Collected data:
[Start of Attachment]
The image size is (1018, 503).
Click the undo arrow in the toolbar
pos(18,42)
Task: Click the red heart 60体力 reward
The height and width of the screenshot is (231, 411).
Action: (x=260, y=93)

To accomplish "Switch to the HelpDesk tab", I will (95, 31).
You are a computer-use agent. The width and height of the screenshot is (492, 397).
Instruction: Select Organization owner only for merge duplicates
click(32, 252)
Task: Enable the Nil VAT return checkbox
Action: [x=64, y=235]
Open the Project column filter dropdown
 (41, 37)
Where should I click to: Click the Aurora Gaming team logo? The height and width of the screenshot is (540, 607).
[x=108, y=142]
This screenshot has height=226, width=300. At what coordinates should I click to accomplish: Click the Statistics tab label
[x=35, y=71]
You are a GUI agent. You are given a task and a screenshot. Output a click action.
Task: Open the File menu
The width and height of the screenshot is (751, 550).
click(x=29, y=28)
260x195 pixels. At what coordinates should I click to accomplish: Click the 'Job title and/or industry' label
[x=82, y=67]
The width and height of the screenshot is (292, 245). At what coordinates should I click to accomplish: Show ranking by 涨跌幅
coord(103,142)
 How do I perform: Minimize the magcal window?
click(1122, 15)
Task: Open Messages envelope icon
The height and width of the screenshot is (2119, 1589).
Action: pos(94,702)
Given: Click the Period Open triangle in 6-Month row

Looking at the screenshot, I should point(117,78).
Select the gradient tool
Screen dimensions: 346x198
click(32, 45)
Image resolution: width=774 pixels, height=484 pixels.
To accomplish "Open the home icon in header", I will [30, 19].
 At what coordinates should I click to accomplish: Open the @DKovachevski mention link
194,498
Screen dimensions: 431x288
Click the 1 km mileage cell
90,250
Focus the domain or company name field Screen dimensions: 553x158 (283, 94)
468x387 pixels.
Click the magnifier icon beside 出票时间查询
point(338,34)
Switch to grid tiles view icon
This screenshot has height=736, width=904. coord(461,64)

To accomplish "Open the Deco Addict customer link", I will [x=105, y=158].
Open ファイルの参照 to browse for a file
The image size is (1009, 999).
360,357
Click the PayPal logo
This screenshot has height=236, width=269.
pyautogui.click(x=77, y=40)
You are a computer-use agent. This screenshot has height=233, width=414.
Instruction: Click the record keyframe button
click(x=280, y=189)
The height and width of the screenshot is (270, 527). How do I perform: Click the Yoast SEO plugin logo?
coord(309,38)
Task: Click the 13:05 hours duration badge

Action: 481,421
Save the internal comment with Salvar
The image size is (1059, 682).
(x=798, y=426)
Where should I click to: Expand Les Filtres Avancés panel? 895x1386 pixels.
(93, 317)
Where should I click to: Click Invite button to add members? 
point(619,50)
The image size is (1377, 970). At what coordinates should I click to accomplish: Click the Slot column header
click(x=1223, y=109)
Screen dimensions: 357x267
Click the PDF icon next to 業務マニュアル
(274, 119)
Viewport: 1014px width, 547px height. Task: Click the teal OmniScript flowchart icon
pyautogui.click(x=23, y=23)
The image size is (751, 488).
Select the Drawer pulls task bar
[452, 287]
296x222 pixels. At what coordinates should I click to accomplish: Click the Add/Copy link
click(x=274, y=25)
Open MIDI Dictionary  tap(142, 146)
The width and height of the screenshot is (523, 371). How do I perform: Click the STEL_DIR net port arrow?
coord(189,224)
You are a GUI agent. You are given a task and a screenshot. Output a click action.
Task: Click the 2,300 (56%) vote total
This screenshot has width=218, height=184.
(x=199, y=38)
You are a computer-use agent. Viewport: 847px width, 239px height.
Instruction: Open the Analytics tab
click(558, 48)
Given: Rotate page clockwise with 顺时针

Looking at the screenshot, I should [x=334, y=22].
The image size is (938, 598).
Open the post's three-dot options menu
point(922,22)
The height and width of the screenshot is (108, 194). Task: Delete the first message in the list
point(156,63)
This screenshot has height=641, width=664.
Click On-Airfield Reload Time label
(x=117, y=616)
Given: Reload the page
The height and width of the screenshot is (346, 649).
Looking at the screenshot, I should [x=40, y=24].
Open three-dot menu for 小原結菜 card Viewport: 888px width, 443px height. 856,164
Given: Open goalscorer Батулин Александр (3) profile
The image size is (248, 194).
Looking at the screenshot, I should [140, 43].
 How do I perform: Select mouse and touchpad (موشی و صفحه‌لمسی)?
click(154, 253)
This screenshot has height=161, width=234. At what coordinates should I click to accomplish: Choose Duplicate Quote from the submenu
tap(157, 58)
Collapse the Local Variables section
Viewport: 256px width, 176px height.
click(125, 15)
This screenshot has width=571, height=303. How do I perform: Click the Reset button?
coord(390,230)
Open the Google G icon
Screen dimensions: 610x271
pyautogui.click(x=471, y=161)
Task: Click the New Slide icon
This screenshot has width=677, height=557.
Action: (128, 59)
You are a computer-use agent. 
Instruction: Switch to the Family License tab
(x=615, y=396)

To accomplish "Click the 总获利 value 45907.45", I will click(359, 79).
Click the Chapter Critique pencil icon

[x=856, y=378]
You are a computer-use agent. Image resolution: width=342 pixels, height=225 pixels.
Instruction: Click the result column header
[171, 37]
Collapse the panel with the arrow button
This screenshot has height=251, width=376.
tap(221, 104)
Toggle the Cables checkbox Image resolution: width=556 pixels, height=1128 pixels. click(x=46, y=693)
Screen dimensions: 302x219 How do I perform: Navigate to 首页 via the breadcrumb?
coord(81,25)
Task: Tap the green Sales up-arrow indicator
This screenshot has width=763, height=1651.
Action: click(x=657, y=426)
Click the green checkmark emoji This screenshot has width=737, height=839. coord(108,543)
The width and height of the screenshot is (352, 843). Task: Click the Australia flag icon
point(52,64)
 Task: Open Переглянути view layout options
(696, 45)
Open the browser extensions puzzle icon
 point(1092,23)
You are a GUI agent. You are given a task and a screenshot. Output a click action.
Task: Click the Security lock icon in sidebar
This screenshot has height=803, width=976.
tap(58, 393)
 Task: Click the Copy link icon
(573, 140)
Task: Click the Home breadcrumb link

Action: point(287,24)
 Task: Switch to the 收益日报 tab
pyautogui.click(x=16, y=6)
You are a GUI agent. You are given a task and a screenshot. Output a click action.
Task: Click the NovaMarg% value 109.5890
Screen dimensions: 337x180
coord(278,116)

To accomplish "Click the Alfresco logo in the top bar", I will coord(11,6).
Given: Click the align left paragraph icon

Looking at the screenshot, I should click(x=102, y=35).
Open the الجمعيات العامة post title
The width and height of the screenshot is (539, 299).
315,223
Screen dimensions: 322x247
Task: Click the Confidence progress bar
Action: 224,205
[End of Attachment]
Problem statement.
Whenever a line in the entries holds the word "green", copy that line.

The answer.
Task: Tap the green Sales up-arrow indicator
Click the green checkmark emoji This screenshot has width=737, height=839. coord(108,543)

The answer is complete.